**TASK REQUIREMENTS**
Change "Lire la suite" to "En savoir plus" in the listing, starting at the line that contains "Objet (126, 2250)" and ending at the line that contains "Personnaliser [Personnaliser (fenêtre". Give back only those lines, with everything else left as it is.

**PROVIDED RECORDS**
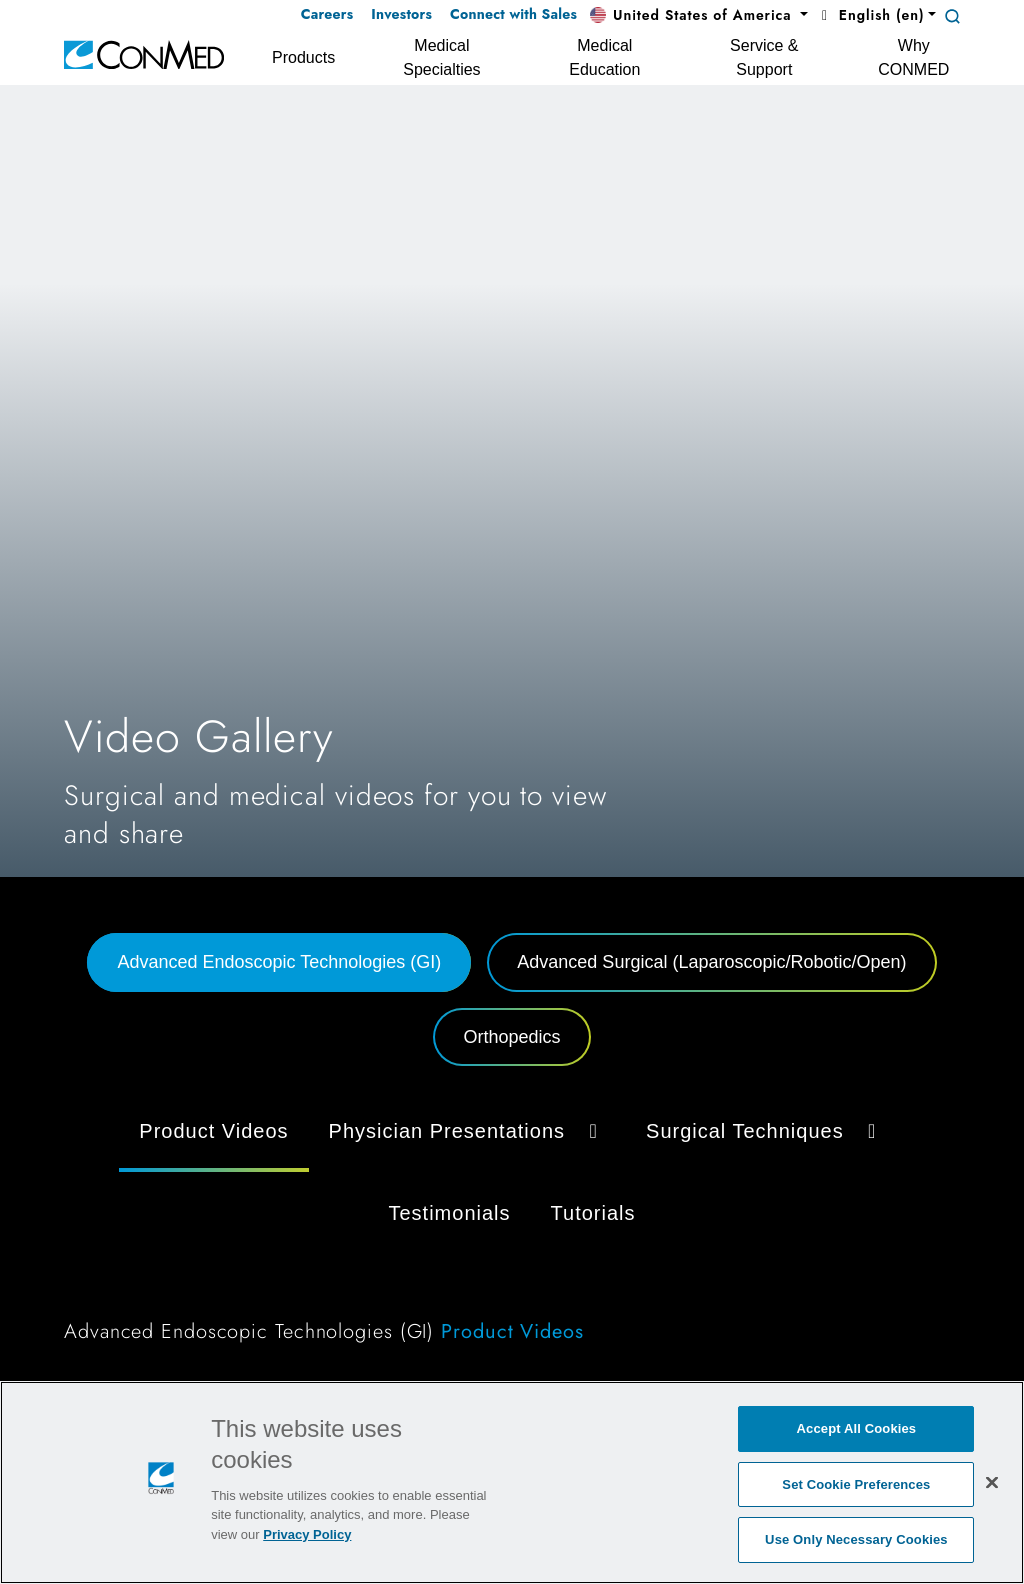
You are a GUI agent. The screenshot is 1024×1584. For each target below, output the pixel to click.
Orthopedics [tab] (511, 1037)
---
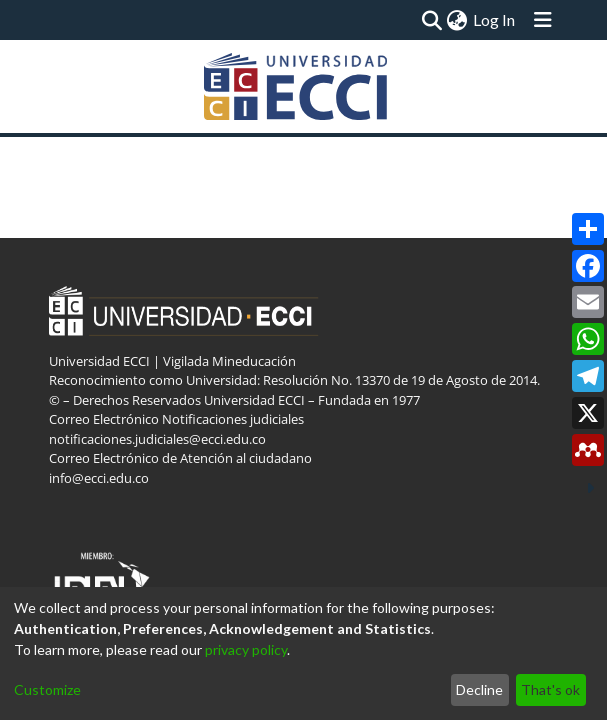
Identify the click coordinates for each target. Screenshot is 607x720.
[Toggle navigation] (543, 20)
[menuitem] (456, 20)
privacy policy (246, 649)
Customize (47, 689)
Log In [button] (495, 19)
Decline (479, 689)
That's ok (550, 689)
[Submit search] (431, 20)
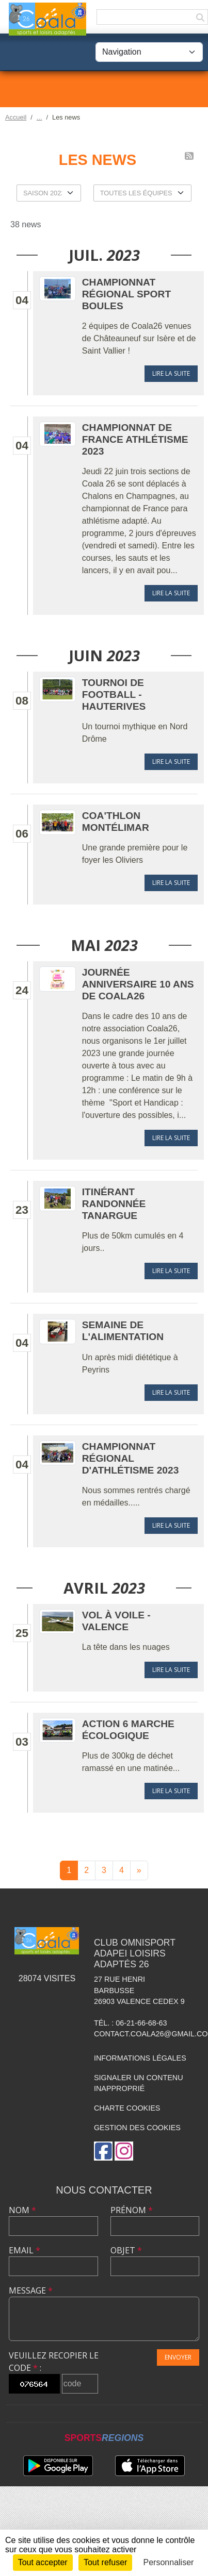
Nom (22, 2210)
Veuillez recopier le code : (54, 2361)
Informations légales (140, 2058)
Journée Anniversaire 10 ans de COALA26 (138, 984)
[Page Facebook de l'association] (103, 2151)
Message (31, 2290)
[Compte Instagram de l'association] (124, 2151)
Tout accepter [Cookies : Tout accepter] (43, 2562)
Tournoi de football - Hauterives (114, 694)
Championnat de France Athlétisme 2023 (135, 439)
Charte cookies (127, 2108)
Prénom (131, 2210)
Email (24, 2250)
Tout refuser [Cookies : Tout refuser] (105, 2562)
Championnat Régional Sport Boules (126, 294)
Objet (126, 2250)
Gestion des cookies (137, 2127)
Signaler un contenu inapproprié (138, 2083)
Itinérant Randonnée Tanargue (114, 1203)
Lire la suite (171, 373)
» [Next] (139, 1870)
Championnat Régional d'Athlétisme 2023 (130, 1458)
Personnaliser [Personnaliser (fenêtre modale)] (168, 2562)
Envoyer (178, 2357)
---
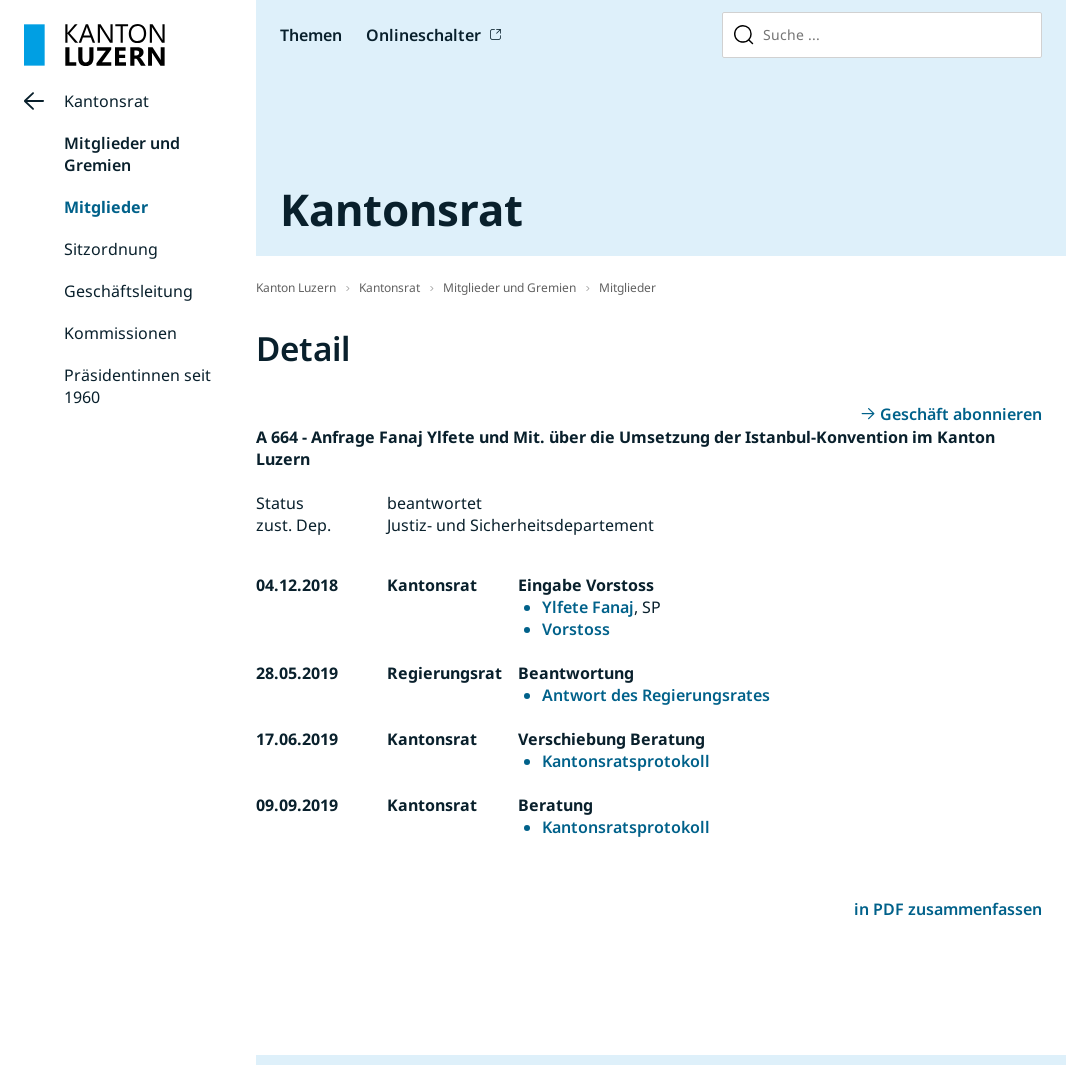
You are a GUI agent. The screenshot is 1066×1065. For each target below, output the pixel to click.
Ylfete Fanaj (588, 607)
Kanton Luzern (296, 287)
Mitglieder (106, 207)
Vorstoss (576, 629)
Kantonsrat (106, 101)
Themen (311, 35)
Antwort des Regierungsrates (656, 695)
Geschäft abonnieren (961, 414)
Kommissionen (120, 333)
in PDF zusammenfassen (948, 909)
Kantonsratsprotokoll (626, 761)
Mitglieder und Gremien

**SOLUTION TO THE EXERCISE**
Objet (126, 2250)
Gestion des cookies (137, 2127)
Signaler un contenu inapproprié (138, 2083)
Itinérant Randonnée Tanargue (114, 1203)
En savoir plus (171, 373)
» [Next] (139, 1870)
Championnat Régional d'Athlétisme 2023 (130, 1458)
Personnaliser [Personnaliser (fenêtre modale)] (168, 2562)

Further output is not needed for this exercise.